10 March 2017
Dion Johnstone is one of my favourite actors anywhere, stepping out as a star at Stratford right around the time this site was getting started. He won a MyTheatre Award for his performance as Caliban the first year we gave them out (2010) and has been nominated three times since, including this year for Outstanding Actor in Soulpepper’s brilliant production of Father Comes Home From The Wars by Suzan-Lori Parks.
The last time we interviewed you was way back in 2011 about your role as Aaron in Titus Andronicus. Catch us up on your life since then.

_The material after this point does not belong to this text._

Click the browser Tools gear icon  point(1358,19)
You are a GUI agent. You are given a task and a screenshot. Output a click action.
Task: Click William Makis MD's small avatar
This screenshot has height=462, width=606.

Where to start? I’ve performed at the Stratford Festival (where I did Titus Andronicus) for a total of nine seasons; I’ve also worked in the US, performing twice at Chicago Shakespeare Theatre (Julius Caesar, Pericles), twice with Washington DC’s Shakespeare Theatre Company (A Midsummer Night’s Dream, later remounted for Macau, China) and recently with Red Bull Theatre (the title role in Coriolanus in a production which became an acclaimed NY Times top 10 pick.); I spent some time in Vancouver where I shot my first leading role in a 10-episode TV series called Ties That Bind; and most importantly got engaged to my fiancé Lisa Berry on the top of Blackcomb Mountain in Whistler!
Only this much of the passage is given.